Dalam arahan secara virtual pada pembukaan Rapat Koordinasi Nasional Penanggulangan Bencana 2022 di Istana Kepresidenan Bogor, Presiden meminta BNPB untuk terus berbenah diri, antara lain dengan menerapkan budaya kerja yang lebih siaga, antisipatif, responsif, dan adaptif. Menurut Presiden, budaya ini penting mengingat bencana datang secara tidak terduga.
“Bahkan, muncul bencana yang tidak terbayang sebelumnya. Salah satu contohnya adalah pandemi Covid-19. Semua ketidakterdugaan itu harus kita tangani untuk memperkecil risiko bagi masyarakat, bangsa, dan negara,” ujarnya.
Kepala Negara juga meminta BNPB untuk mengutamakan orientasi pencegahan.
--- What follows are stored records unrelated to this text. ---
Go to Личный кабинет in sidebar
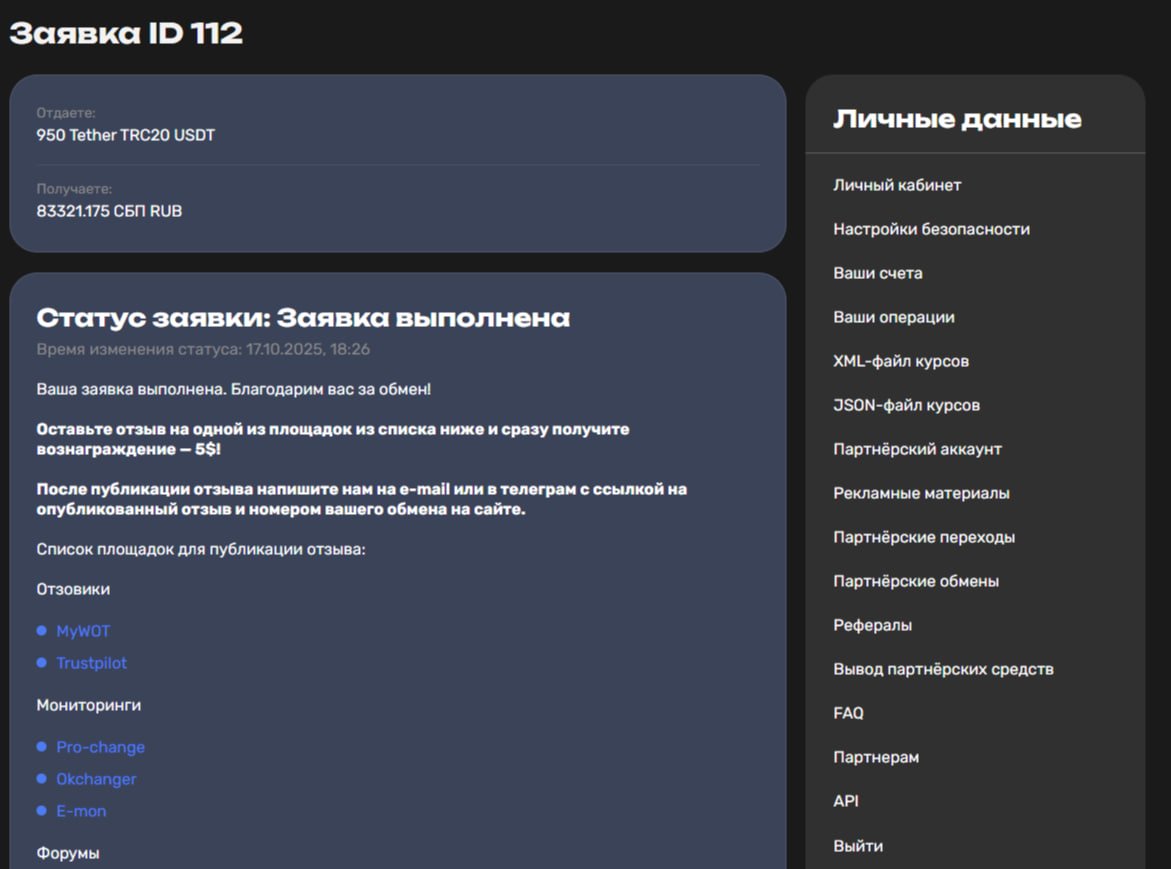This screenshot has width=1171, height=869. 897,185
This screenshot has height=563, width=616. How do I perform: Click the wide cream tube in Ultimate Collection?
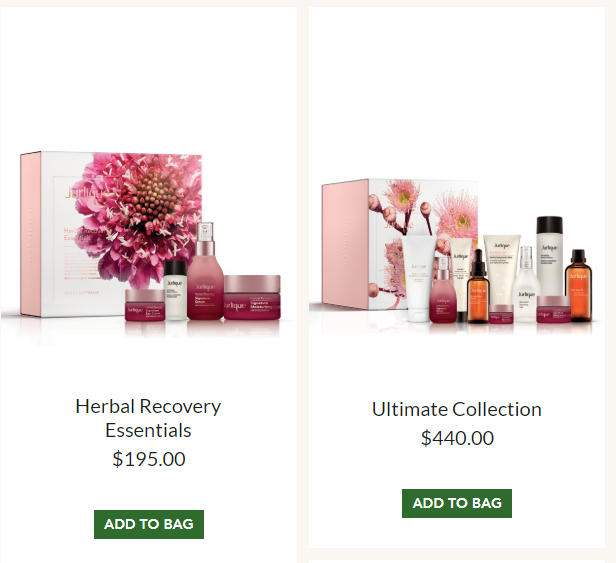point(501,269)
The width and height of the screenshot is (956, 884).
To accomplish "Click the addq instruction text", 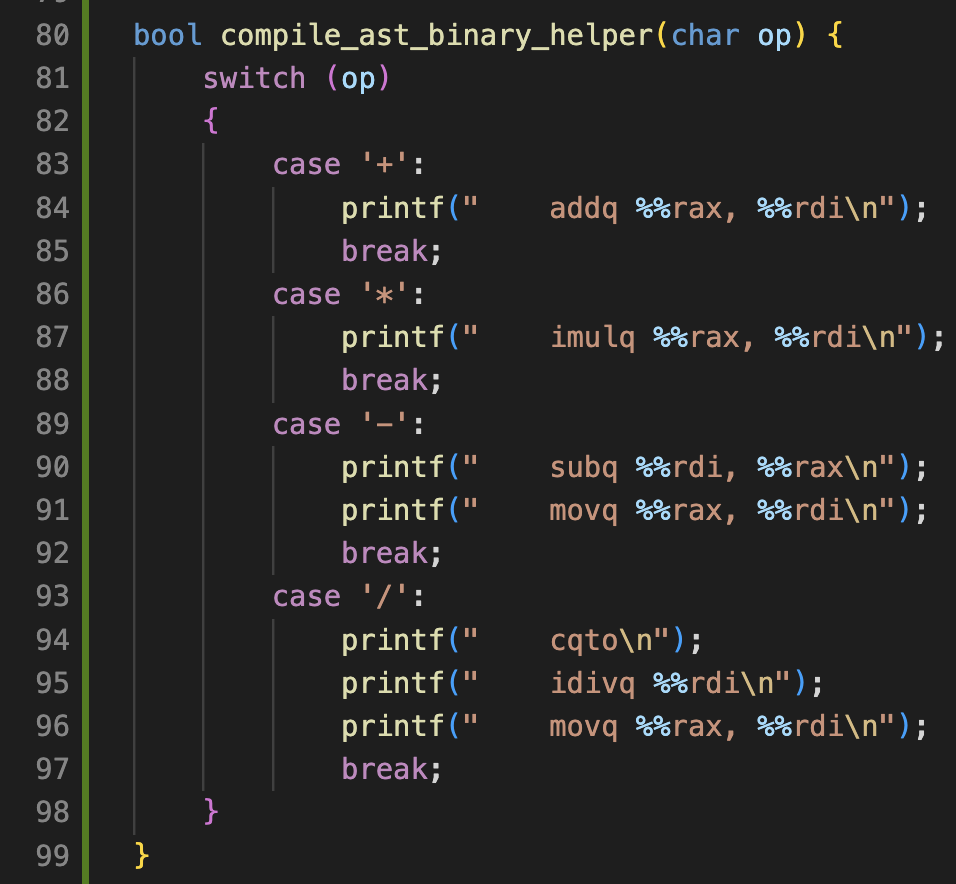I will coord(583,208).
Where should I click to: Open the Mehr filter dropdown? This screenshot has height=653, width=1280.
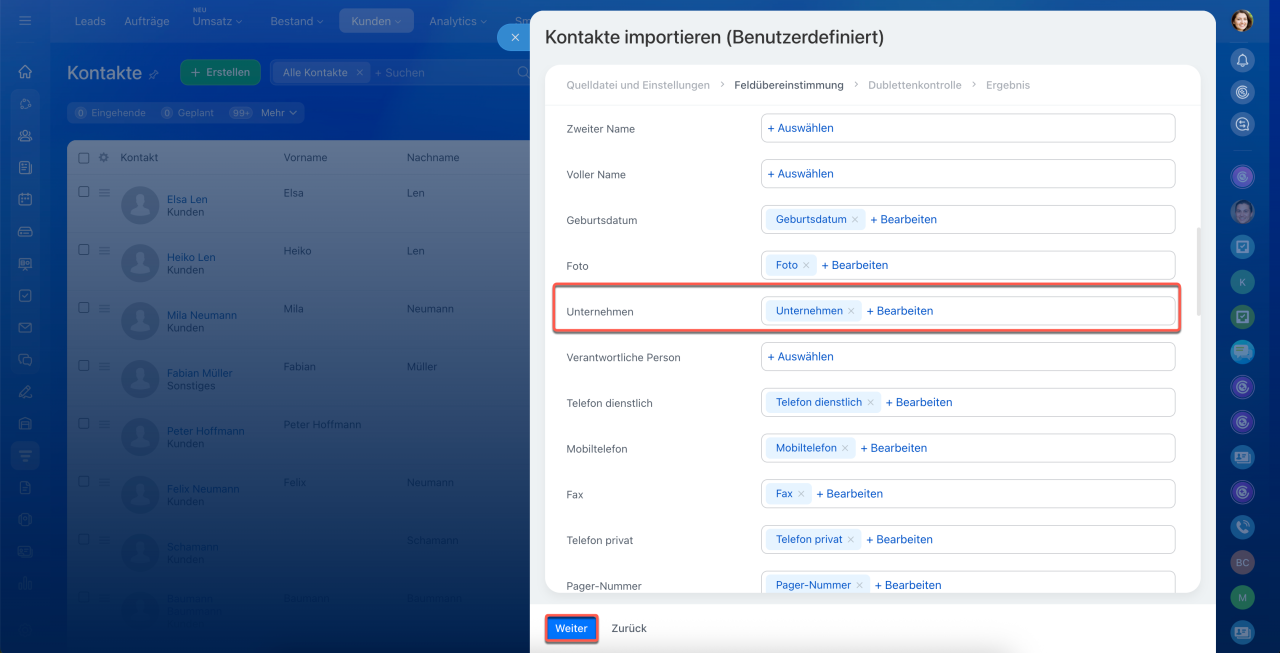(279, 113)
Presiden mengatakan bahwa beberapa jenis bencana dapat dikurangi atau dicegah sebelumnya, misalnya penghijauan dan penanaman vegetasi untuk mencegah terjadinya banjir maupun longsor.
“Ini di beberapa daerah agar ini dilakukan. Di Jawa Barat yang banyak, di Jawa Tengah yang banyak, di Sulawesi juga ada, NTB juga ada, agar penanaman vetiver lebih digalakkan, pelestarian lingkungan, bendungan, pendalaman sungai dan saluran air, dan lain-lainnya,” kata Presiden.
Presiden meminta agar pemerintah dan masyarakat secara bersama-sama meningkatkan infrastruktur untuk mengurangi risiko bencana.
Namun, Presiden mengingatkan agar infrastruktur tersebut tidak hanya ditingkatkan saja, tetapi harus dicek secara berkala.